In Inshallah, che in arabo significa “Se dio vuole”, Dima Gavrysh documenta l’occupazione dell’Afghanistan da parte dell’esercito Sovietico ed Americano. L’autore, cresciuto nell’ex Unione Sovietica, è sempre stato esposto ad una presentazione idealizzata ed eroica della guerra, ideologia che trovava conferma nei numerosi ricordi della Seconda Guerra Mondiale che poteva osservare in film eroici, monumenti e celebrazioni annuali della vittoria. Una volta trasferitosi nel 2004 negli Stati Uniti ebbe modo di ritrovare in questa nuova terra un paese che aveva un complesso rapporto culturale con la guerra, così come lo aveva il suo paese nativo. Questo lavoro, Inshallah, si forma per mezzo di una visione molto personale dell’autore per quanto riguarda la guerra: qui intreccia tra di loro scene del fronte con ricordi dell’infanzia, fantasmi, sogni ed esperienze interculturali.[3]

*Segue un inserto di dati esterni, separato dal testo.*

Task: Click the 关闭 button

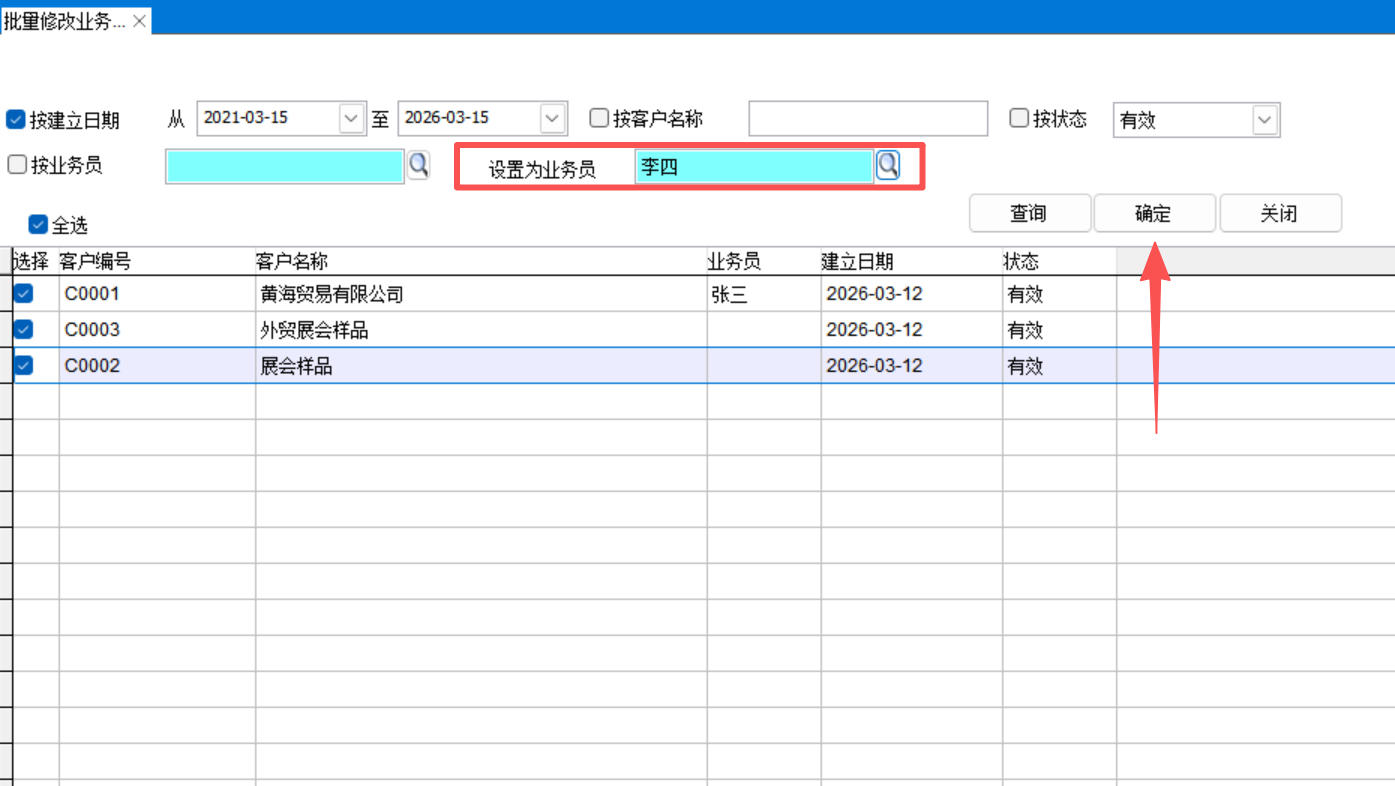Action: (x=1279, y=214)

Nel 2009, Dima Gavrysh, fu mandato per conto della Associated Press in Afghanistan al fianco dell’esercito degli Stati Uniti. Il lavoro è stato realizzato con immagini scattate con il suo iPhone, prediligendo il bianco e nero. La decisione di non usare la sua macchina fotografica lo ha aiutato nel prendere le distanze dalla sua routine di fotografia documentarista e a trovare il giusto modo per unire il reportage diretto della guerra cruda e la sua interpretazione personale. Molte immagini fanno capire come il fotografo abbia preferito immortalare frammenti di vita che normalmente non assoceremmo a una zona di conflitto. Grazie al sapiente uso di schemi, di ombre e di fughe di luce Dima Gavrysh costruisce un racconto sensibile ed introspettivo.

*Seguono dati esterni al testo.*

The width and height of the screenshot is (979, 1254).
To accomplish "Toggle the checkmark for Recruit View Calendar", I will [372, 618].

“I create a dark fairytale filled with my fears and dreams, based on my fascination with the army’s strength and order, set on the front lines of what has become America’s longest running war in history. Mesmerized by the complexity of the Afghan chaos, I strive to better comprehend my personal relationship to these wars: two empires, two mentalities, same battlefield, twelve years apart.”[4]

www.vimeo.com/121453786

TUTTE LE FOTO PRESE DA https://www.dimagavrysh.com/Inshallah

SITOGRAFIA

https://www.dimagavrysh.com


[1] https://www.dimagavrysh.com/Bio

[2] https://www.dimagavrysh.com/Bio

[3] https://collectordaily.com/dima-gavrysh-inshallah/

[4] Creo una favola oscura piena delle mie paure e dei miei sogni, basata sul mio fascino per la forza e l’ordine dell’esercito, in prima linea in quella che è diventata la guerra più lunga d’America nella storia. Ipnotizzato dalla complessità del caos afghano, mi sforzo di comprendere meglio il mio rapporto personale con queste guerre: due imperi, due mentalità, stesso campo di battaglia, a dodici anni di distanza.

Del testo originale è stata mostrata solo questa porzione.